While the mechanics are superior, if more complex, to AD&D, the magic section is somewhat aenemic and the choice of magics is limited, which is a shame.
In the question of system vs setting, the setting of Warhammer Fantasy is what ultimately sells it. A grim-dark medieval world besieged by hideous and ultimately unstoppabe powers from beyond our reality. Peril, mutants, cultists, beastmen and sorcerers. The nature of the chaos gods is not explained thoroughly in the Core rulebook, which is FUCKING BULLSHIT, since Chaos remains the primary antagonist. The monster manual is nice and varied, but ultimately the setting info does more to flesh out the world then stats for a chameleoleech.
I ramble on and on but I should get to a conclusion. Is warhammer fantasy 1e fun? Yes. Is it without flaws? No. Should you play it? Yes. Is it as much fun and as well fleshed out as 2e? I don’t know. Anyone interested in Warhammer Fantasy (pre the wretched Age of Sigmar) and roleplaying could do a lot worse then Warhammer Fantasy roleplaying 1e. I’d give it an 7.5 out of 10. It’s charming, the setting is neat, the game is well thought out but the WILL BE PUBLISHED IN SUBSEQUENT BOOKS is a fucking copout and the mechanics can be a bit clunky and dense at times (there is a reason the game was streamlined for the second edition).
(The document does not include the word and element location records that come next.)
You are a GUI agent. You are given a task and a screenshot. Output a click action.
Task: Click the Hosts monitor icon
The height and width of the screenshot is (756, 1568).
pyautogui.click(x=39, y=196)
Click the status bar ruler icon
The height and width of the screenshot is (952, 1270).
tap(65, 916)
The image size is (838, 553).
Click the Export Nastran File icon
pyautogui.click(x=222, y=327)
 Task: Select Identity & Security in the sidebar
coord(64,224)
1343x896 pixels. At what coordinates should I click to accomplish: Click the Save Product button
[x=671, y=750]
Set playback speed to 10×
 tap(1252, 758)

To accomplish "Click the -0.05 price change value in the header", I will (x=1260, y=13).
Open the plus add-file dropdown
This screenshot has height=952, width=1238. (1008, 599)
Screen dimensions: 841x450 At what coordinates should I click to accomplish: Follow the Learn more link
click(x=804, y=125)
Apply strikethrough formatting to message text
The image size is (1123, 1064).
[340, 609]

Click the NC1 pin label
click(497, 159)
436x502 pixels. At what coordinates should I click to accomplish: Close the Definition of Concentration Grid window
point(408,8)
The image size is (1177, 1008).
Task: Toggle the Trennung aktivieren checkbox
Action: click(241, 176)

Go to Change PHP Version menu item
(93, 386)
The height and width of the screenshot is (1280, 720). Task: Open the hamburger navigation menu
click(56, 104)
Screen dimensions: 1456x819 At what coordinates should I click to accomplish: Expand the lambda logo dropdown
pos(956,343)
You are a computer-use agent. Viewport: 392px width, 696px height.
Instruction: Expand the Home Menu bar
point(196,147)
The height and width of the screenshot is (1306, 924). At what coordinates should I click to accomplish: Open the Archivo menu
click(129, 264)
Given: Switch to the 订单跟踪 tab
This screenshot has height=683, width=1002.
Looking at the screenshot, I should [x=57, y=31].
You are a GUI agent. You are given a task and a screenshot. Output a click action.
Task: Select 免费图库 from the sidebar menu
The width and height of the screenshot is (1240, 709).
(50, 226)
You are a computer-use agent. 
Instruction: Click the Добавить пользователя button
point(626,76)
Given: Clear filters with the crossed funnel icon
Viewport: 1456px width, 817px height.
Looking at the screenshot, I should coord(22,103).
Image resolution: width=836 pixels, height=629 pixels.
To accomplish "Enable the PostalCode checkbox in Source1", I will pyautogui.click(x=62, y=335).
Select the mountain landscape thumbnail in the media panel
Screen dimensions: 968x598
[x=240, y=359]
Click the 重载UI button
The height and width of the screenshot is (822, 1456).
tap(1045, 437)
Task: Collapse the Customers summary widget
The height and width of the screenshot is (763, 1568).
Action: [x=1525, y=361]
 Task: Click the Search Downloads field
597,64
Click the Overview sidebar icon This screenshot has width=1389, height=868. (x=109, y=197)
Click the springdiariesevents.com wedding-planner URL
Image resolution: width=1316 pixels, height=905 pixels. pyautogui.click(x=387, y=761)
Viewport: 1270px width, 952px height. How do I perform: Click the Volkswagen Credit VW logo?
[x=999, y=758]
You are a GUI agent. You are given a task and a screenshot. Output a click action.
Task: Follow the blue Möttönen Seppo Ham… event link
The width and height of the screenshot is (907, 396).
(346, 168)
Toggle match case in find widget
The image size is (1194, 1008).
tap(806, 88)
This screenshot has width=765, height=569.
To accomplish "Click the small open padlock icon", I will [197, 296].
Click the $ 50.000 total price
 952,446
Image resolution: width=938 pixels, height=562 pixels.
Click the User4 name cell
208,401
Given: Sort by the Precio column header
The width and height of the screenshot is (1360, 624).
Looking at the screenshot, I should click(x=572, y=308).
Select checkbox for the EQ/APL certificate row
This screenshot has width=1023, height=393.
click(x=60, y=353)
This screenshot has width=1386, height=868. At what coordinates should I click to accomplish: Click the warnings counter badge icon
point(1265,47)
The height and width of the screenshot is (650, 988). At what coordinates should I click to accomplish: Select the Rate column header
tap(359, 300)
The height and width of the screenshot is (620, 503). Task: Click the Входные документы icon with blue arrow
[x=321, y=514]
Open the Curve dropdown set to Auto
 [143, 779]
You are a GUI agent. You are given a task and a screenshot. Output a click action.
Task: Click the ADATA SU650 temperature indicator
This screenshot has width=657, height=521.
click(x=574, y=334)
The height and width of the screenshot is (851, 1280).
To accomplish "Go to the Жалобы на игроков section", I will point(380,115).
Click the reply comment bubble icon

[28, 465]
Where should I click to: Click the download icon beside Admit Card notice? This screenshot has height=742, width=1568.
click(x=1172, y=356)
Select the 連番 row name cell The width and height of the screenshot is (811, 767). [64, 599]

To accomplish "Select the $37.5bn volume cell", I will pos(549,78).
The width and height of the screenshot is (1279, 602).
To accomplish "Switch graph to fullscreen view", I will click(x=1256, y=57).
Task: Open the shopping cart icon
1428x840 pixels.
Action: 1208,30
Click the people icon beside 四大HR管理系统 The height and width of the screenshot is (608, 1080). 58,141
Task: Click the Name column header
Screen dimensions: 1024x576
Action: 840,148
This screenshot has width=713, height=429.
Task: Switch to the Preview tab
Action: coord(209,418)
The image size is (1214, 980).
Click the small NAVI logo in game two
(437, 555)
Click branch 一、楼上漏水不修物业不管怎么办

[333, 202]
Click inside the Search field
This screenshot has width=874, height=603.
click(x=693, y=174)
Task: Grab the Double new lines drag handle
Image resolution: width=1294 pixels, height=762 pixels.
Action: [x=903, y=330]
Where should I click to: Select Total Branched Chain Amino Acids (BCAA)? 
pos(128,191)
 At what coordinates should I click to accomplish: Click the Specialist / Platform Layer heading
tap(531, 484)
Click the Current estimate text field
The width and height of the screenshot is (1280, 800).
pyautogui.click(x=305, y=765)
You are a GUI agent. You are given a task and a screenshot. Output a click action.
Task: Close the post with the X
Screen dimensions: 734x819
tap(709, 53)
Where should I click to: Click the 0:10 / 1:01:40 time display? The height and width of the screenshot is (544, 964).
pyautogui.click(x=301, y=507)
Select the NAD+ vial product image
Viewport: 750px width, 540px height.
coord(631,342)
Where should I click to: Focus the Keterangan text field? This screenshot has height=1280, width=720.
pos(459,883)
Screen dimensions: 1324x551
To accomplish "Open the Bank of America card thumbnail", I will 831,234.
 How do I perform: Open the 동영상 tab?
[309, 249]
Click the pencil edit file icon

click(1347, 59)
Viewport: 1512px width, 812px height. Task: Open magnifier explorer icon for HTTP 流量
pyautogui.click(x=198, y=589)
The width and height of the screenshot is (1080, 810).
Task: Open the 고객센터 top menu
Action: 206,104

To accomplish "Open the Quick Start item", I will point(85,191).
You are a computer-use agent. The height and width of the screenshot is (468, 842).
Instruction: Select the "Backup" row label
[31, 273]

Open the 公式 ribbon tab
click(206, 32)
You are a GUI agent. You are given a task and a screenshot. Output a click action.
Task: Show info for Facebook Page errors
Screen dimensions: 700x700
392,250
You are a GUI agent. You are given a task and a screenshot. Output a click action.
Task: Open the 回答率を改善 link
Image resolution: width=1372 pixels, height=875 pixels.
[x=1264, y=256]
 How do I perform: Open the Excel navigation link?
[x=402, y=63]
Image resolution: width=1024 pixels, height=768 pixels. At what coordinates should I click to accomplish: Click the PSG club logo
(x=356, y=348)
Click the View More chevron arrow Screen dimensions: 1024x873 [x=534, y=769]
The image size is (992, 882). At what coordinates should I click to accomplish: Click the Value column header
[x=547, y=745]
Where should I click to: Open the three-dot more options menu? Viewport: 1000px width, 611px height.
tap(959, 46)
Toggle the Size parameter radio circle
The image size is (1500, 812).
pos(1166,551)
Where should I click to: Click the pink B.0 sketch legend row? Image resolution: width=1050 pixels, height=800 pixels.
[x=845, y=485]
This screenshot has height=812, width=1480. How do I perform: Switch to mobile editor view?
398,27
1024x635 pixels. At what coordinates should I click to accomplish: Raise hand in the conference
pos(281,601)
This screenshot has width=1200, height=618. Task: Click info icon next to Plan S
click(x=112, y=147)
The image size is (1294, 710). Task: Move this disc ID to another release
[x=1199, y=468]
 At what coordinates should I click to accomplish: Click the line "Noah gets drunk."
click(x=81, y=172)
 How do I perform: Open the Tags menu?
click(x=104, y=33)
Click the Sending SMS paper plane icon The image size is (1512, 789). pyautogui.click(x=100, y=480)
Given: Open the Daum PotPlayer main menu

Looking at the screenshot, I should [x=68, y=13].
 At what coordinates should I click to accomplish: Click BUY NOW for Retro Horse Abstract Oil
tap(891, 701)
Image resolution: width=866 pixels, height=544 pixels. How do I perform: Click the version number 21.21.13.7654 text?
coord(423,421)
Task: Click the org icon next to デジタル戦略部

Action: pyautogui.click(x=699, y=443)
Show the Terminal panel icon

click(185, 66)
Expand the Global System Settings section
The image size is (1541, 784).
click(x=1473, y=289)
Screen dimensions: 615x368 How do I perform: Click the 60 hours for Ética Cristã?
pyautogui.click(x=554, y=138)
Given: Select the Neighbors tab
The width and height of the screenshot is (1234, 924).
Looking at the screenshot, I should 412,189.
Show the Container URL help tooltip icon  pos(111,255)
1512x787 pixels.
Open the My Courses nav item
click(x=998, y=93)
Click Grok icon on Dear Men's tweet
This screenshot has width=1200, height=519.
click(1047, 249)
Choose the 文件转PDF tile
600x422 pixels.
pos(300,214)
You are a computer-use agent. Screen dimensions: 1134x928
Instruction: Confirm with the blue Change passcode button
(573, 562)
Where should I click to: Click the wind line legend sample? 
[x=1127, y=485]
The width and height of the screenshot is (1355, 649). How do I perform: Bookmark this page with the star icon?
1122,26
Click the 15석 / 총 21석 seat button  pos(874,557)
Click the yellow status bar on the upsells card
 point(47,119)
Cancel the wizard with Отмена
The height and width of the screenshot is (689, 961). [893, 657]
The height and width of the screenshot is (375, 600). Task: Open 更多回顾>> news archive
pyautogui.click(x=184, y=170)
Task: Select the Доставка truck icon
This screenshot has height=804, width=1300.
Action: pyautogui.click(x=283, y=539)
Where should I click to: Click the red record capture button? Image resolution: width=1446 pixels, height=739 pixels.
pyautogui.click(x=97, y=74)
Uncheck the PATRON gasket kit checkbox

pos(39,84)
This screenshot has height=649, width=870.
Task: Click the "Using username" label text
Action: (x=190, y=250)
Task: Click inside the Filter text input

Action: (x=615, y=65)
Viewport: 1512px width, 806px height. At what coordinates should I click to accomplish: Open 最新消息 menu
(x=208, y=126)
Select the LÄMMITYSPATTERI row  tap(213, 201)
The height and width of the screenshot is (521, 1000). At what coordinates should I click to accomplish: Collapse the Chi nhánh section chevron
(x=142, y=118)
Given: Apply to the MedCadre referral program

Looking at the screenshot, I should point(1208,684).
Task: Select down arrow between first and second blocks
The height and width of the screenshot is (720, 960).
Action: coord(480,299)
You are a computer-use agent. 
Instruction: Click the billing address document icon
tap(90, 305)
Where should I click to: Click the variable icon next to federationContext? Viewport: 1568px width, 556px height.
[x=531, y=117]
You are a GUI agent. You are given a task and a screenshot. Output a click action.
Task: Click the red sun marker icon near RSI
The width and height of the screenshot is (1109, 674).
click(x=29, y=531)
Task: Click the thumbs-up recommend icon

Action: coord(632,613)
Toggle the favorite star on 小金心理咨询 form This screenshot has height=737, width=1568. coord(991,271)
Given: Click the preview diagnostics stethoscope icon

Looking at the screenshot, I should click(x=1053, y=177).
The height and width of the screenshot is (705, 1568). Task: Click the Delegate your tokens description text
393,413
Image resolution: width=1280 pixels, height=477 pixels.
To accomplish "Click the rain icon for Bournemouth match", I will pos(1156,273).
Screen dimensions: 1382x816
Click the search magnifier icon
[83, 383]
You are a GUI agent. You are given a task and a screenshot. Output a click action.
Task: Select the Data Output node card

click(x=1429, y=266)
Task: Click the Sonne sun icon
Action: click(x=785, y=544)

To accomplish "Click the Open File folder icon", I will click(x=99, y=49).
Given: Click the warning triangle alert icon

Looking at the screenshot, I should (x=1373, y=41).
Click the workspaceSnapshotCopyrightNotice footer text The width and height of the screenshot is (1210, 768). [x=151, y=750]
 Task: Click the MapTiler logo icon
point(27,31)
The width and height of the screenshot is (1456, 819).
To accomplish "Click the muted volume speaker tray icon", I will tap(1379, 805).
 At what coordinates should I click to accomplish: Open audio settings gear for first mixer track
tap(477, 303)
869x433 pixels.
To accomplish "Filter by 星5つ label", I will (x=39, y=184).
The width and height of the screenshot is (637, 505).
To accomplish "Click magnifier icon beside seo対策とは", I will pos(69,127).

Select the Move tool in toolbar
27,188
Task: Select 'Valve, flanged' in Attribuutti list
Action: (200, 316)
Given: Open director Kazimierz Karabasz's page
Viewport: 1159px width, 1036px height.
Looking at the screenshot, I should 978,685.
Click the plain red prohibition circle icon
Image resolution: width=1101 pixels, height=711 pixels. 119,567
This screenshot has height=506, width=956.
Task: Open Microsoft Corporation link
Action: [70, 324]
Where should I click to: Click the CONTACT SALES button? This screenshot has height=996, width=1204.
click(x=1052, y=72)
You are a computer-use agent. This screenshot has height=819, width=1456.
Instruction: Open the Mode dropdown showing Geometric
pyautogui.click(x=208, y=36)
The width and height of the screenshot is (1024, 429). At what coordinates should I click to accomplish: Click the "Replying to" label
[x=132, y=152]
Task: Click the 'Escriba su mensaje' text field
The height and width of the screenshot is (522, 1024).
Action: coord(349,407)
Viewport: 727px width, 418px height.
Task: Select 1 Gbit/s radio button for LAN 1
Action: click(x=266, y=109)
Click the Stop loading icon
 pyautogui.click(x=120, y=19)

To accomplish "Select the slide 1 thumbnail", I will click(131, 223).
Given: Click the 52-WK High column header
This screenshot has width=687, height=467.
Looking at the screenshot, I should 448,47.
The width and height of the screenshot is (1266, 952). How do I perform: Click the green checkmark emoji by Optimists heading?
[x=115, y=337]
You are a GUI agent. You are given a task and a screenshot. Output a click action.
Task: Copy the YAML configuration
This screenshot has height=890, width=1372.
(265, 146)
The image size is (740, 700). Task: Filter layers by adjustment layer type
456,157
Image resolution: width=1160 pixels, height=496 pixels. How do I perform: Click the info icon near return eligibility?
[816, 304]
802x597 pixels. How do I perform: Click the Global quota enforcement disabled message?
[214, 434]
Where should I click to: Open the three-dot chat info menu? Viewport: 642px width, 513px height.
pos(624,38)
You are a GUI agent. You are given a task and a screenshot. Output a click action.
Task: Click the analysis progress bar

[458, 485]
I fucking love Warhammer to death but using only this book you won’t get the full potential. It needed an expanded section on Chaos at the very least. As it is, it is still really great, but expect to do a lot of surfing on Warhammer wikis or browsing through rulebooks and lore books to get it fully fleshed out and at its full, magnificent potential. Still a very impressive fun game.